Wouter Schellekens1,2, Jonathan Winawer3, and Natalia Petridou4
1Psychiatry, Radboud UMC, Nijmegen, Netherlands, 2Radiology, UMC Utrecht, Utrecht, Netherlands, 3Department of psychology, NYU, New York, NY, United States, 4UMC Utrecht, Utrecht, Netherlands
Synopsis
Keywords: Blood Vessels, fMRI (task based), Neurovascular coupling
Motivation: We aimed to unravel the intricate relationship between neuronal metrics and vascularization in human visual cortex, addressing the need for a deeper understanding of these factors' impact on fMRI data.
Goal(s): Our study sought to determine if differences exist in pRF sizes between micro- and macro-vascular compartments and the influence of extra- and intra-vascular effects.
Approach: We obtained pRF estimates across cortical depth using different fMRI scan sequences (SE/GE) at varying field strengths (7T/3T).
Results: While our findings confirmed typical pRF size trends and vascularization-dependent amplitude effects across cortical depth, we did not find that vascularization or magnetic field strength affected pRF sizes.
Impact: This study's findings challenge the conventional
understanding of how vascularization affects neuronal metrics in functional
brain imaging. The research underscores the complexity of neurovascular
interactions and their implications for the interpretation of fMRI data.
Introduction
Functional magnetic resonance imaging (fMRI) is an essential
method for studying human brain function. However, fMRI does not reflect
neuronal activity directly, but rather represents a complex process referred to
as neurovascular coupling1.
Consequently, vascular properties (e.g. vessel size) influence fMRI
measurements. The current study investigates to what extent neuronal metrics
such as population Receptive Field (pRF) measurements in visual cortex2,3 are
influenced by non-neuronal vascularization properties. By using spin-echo (SE)
and gradient-echo (GE) BOLD-fMRI, we capture micro-vascular and macro-vascular
weighted BOLD signals. Micro-vascular signals better reflect neuronal activity,
while macro-vascular signals are increasingly affected by large (draining)
veins towards the pial surface4–6. BOLD-fMRI
at 7T emphasizes extra-vascular effects, while 3T includes intra- and
extra-vascular influences7. Therefore,
BOLD-fMRI at 7T is expected to offer a more precise representation of the locus
of neural activity compared to 3T measurements. We predict smaller pRF sizes in
micro-vascular compartments, particularly in superficial cortical layers.

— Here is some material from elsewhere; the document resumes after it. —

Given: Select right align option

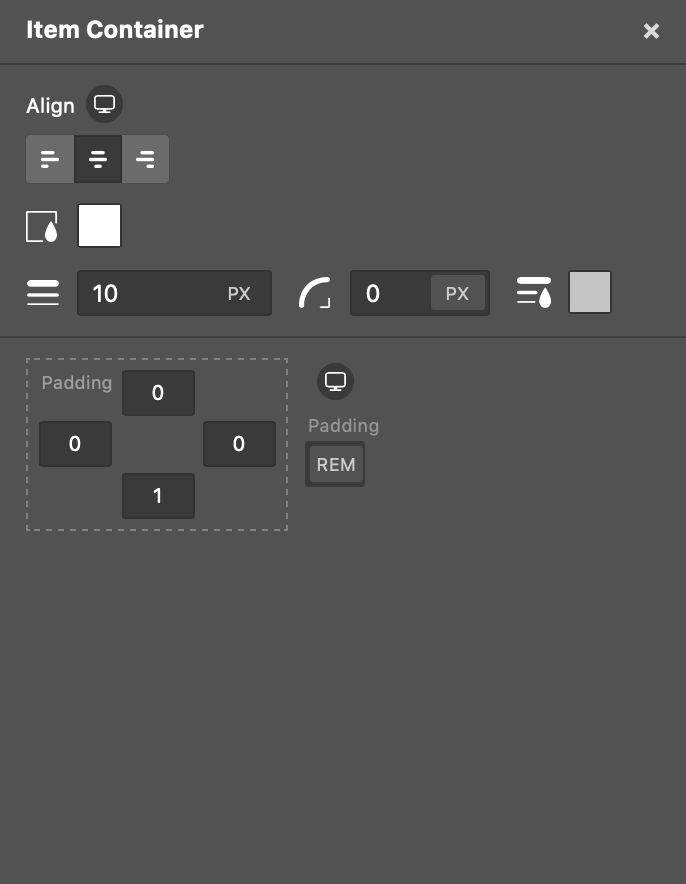Looking at the screenshot, I should pyautogui.click(x=145, y=159).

Additionally, we anticipate larger pRF sizes at 3T compared to 7T due to the
additional intra-vascular effects, enhancing our understanding of neurovascular
interactions.Methods
Ten healthy volunteers (mean age = 22.9, F = 5) participated in 3
fMRI sessions that differed with respect to field strength (7T / 3T) and scan
sequence (SE / GE): 7TSE (voxel size: 1.5 mm isotropic), 7TGE (voxel size: 1.0
mm isotropic), and 3TGE (voxel size: 2.0 mm isotropic). The repetition time
(TR) was 0.85 s for each session and the field of view was oriented in a way
that matched the coverage of the occipital lobe in all sessions. During each
session, 2 retinotopic visual field mapping experiments were conducted,
consisting of 250 dynamics each. Cortical depth masks were created using LayNii
software8. Two-dimensional pRF analysis was
performed, resulting in estimated amplitude, pRF center (polar angle &
eccentricity), and pRF size metrics (Figure 1). Voxels with a significant pRF
goodness-of-fit statistic were selected and were assigned an ROI (V1, V2 or V3)

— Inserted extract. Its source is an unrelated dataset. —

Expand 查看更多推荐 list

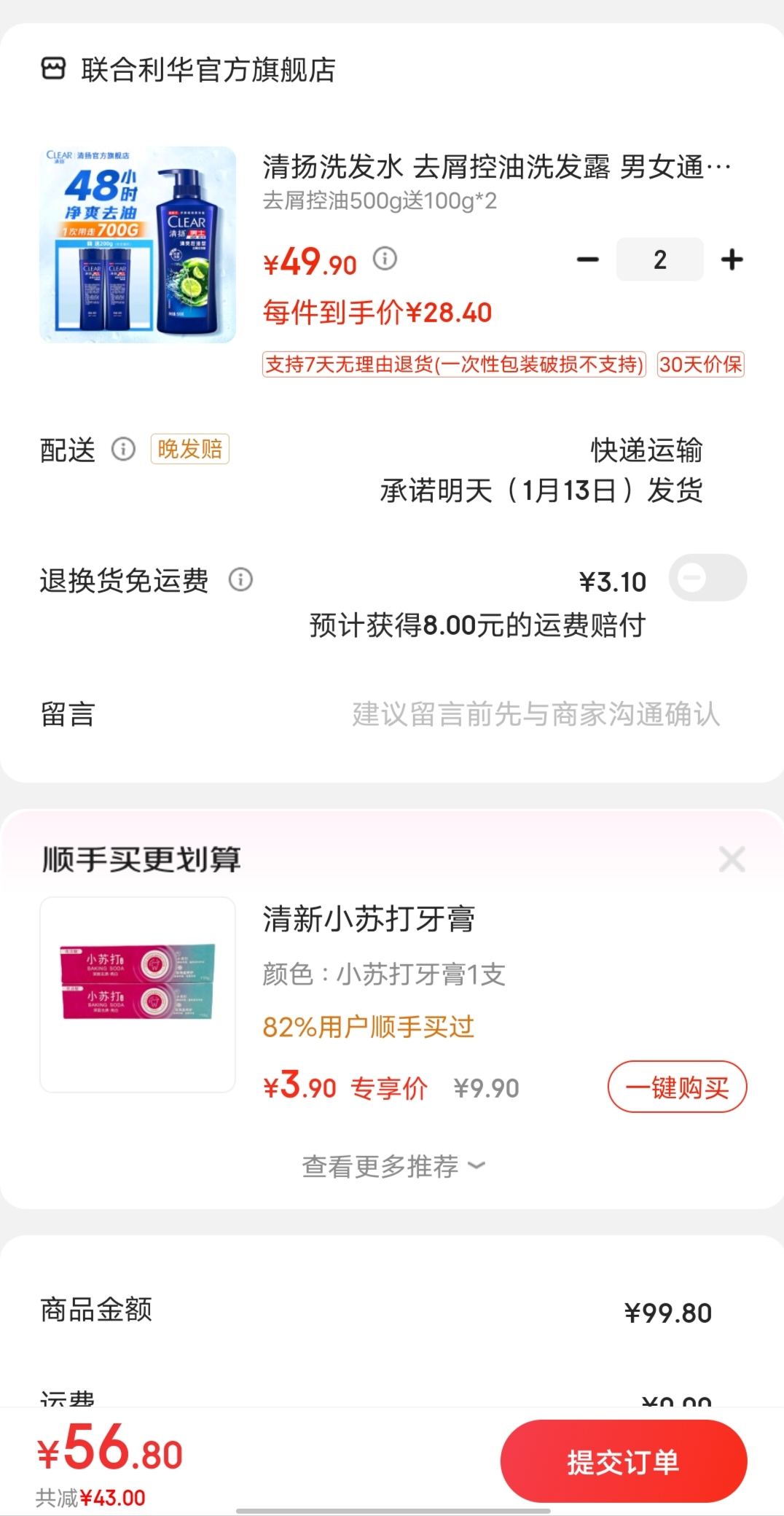pos(393,1166)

and cortical depth label (deep, middle, superficial). Significance of fixed
effects (fMRI-session, eccentricity representation, ROI, and cortical depth
bin) on the estimated BOLD amplitude and pRF size was assessed using linear
mixed effect models.Results
We confirmed the typical increases in pRF size across eccentricity
representations (Z=8.32; β=0.268;
95%CI=[.205,.331]), and across the visual hierarchy from V1 to V2 and V3 (Z=3.47;
β=0.089; 95%CI=[.039,.140]). However,
we did not observe a difference in pRF size between the 3 fMRI sessions (Z=0.64;
β=0.040; 95%CI=[-.161,.081]). Furthermore,
we did not observe the previously reported smaller pRF sizes for middle
cortical layers9 (Figure 2; Z=0.78; β=0.048; 95%CI=[-.084,.180]). However, we did
observe the typical BOLD amplitude increase across cortical depth during 7TGE10 (Z=7.88; β=0.778;
95%CI=[.585,.972]), which was not seen for 7TSE (Figure 3; Z=1.91; β=0.121; 95%CI=[-.003,.245]). Generally, the
BOLD amplitude during 7TGE was consistently larger compared to the other
sessions (Z=10.76; β=2.145;
95%CI=[1.754,2.536]).Discussion
In this study, we utilized pRF size as a neuronal metric that has
been verified independently of fMRI and across species11,12. We hypothesized that pRF sizes would
depend on vascularization in combination with magnetization properties.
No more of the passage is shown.